Human-level performance 0.1% Training set error 2.0% Dev set error 2.1% Based on the evidence you have, which two of the following four options seem the most promising to try? (Check two options.)

  • Train a bigger model to try to do better on the training set.
  • Try decreasing regularization.
  • Get a bigger training set to reduce variance.
  • Try increasing regularization.

11.You also evaluate your model on the test set, and find the following:

Human-level performance 0.1% Training set error 2.0% Dev set error 2.1% Test set error 7.0% What does this mean? (Check the two best options.)

  • You have overfit to the dev set.
  • You have underfit to the dev set.
  • You should get a bigger test set.
  • You should try to get a bigger dev set

12.After working on this project for a year, you finally achieve:

Human-level performance 0.10% Training set error 0.05% Dev set error 0.05% What can you conclude? (Check all that apply.)

  • It is now harder to measure avoidable bias, thus progress will be slower going forward.
  • This is a statistical anomaly (or must be the result of statistical noise) since it should not be possible to surpass human-level performance.
  • If the test set is big enough for the 0.05% error estimate to be accurate, this implies Bayes error is ≤0.05
  • With only 0.09% further progress to make, you should quickly be able to close the remaining gap to 0%

13.It turns out Peacetopia has hired one of your competitors to build a system as well. Your system and your competitor both deliver systems with about the same running time and memory size. However, your system has higher accuracy! However, when Peacetopia tries out your and your competitor’s systems, they conclude they actually like your competitor’s system better, because even though you have higher overall accuracy, you have more false negatives (failing to raise an alarm when a bird is in the air). What should you do?

  • Look at all the models you’ve developed during the development process and find the one with the lowest false negative error rate.
  • Ask your team to take into account both accuracy and false negative rate during development.
  • Rethink the appropriate metric for this task, and ask your team to tune to the new metric.
  • Pick false negative rate as the new metric, and use this new metric to drive all further development.

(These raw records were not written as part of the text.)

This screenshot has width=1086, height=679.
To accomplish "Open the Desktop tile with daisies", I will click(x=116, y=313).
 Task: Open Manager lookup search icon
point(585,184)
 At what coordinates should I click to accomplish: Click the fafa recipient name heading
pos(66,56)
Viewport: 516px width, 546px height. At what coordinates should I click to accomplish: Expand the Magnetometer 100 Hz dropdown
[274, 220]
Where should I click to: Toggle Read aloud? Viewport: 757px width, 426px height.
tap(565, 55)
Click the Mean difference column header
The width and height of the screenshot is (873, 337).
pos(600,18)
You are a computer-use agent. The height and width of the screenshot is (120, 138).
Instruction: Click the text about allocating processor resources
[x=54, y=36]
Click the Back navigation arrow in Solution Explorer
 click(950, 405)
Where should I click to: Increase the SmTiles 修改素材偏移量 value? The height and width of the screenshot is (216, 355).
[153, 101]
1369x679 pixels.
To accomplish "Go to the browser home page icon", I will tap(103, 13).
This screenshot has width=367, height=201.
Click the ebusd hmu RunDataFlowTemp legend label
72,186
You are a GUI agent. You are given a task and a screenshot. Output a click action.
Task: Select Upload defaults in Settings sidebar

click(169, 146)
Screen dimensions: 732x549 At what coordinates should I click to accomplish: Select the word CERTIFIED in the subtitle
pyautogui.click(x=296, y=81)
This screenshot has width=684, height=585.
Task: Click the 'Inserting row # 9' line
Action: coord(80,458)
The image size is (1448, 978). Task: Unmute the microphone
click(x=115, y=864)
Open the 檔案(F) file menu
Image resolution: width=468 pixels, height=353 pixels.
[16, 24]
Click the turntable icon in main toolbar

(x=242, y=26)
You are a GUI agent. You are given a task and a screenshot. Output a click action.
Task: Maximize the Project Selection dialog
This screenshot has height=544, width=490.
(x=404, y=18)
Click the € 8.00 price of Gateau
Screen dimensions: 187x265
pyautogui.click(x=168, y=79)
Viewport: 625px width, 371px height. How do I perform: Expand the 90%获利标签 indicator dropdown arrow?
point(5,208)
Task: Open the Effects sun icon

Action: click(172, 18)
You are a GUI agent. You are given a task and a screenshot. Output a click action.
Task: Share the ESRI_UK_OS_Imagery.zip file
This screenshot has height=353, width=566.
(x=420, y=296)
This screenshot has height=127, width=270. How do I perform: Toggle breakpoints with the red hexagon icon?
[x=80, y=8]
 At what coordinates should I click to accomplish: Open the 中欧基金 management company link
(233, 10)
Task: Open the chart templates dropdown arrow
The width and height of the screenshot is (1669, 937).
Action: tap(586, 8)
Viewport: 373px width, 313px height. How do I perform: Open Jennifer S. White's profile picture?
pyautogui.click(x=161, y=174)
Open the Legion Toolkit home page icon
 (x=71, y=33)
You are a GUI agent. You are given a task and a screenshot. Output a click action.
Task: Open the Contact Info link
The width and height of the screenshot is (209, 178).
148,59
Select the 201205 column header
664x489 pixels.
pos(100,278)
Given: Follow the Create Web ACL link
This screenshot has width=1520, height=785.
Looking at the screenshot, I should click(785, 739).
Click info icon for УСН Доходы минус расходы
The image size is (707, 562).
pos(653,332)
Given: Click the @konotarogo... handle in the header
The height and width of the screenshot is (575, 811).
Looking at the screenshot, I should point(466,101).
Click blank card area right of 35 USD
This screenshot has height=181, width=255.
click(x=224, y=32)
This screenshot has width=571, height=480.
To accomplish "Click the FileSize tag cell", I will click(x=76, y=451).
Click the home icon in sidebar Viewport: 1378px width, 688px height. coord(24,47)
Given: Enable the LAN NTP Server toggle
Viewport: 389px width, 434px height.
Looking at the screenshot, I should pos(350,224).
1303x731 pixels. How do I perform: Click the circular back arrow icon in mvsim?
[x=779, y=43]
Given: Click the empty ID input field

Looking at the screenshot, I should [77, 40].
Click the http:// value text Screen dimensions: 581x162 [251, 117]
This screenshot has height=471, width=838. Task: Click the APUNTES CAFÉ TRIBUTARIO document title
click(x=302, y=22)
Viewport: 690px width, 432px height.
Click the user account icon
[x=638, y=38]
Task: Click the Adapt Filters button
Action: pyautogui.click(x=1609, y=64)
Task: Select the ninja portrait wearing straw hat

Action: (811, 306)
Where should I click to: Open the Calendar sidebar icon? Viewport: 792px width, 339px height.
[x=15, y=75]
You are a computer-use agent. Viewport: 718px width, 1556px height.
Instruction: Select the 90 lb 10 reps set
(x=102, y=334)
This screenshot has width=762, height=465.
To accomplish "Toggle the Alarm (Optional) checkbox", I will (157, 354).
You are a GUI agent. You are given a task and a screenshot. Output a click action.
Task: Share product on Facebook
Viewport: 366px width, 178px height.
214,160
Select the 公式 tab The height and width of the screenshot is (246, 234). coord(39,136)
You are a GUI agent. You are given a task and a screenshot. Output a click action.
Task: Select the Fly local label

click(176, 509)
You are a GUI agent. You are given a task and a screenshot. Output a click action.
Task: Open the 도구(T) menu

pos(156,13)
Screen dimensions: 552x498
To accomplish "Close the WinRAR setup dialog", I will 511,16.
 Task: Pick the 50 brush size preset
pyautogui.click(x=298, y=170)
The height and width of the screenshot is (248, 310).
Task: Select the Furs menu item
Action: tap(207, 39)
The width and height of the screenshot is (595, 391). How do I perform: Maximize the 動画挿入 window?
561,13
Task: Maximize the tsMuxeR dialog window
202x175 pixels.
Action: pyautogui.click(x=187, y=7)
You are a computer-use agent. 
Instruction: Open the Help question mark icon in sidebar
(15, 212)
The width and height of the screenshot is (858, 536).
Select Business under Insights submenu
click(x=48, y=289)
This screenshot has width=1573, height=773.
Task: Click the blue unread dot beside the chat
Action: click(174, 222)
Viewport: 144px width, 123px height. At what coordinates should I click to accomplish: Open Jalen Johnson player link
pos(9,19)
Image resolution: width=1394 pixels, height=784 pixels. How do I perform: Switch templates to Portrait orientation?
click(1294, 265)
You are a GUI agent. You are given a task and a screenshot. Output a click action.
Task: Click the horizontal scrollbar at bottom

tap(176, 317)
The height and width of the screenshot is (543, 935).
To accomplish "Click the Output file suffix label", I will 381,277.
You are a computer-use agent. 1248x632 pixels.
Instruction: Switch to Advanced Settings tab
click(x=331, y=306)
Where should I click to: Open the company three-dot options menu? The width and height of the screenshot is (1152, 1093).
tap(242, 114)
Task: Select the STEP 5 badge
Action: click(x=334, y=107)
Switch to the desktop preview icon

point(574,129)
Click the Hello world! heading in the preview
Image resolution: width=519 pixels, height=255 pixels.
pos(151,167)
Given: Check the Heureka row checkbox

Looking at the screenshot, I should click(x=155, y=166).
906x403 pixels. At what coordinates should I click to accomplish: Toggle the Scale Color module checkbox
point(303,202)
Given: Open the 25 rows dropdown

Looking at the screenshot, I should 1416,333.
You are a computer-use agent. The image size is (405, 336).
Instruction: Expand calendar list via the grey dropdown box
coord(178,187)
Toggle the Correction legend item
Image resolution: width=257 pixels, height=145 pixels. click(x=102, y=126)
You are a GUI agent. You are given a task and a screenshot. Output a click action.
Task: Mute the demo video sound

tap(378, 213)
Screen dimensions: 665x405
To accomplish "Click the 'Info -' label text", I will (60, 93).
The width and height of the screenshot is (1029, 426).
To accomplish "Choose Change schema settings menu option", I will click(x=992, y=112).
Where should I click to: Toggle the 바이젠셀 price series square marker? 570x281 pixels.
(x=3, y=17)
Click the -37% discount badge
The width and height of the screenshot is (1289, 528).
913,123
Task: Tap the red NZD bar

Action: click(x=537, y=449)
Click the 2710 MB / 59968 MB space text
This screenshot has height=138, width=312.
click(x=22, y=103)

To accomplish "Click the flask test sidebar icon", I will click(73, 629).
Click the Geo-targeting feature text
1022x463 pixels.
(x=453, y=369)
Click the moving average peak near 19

14.You’ve handily beaten your competitor, and your system is now deployed in Peacetopia and is protecting the citizens from birds! But over the last few months, a new species of bird has been slowly migrating into the area, so the performance of your system slowly degrades because your data is being tested on a new type of data. You have only 1,000 images of the new species of bird. The city expects a better system from you within the next 3 months. Which of these should you do first?

  • Use the data you have to define a new evaluation metric (using a new dev/test set) taking into account the new species, and use that to drive further progress for your team.
  • Put the 1,000 images into the training set so as to try to do better on these birds.
  • Try data augmentation/data synthesis to get more images of the new type of bird.
  • Add the 1,000 images into your dataset and reshuffle into a new train/dev/test split.

15.The City Council thinks that having more Cats in the city would help scare off birds. They are so happy with your work on the Bird detector that they also hire you to build a Cat detector. (Wow Cat detectors are just incredibly useful aren’t they.) Because of years of working on Cat detectors, you have such a huge dataset of 100,000,000 cat images that training on this data takes about two weeks. Which of the statements do you agree with? (Check all that agree.)

  • Having built a good Bird detector, you should be able to take the same model and hyperparameters and just apply it to the Cat dataset, so there is no need to iterate.
  • Needing two weeks to train will limit the speed at which you can iterate.
  • If 100,000,000 examples is enough to build a good enough Cat detector, you might be better of training with just 10,000,000 examples to gain a \approx≈10x improvement in how quickly you can run experiments, even if each model performs a bit worse because it’s trained on less data.
  • Buying faster computers could speed up your teams’ iteration speed and thus your team’s productivity.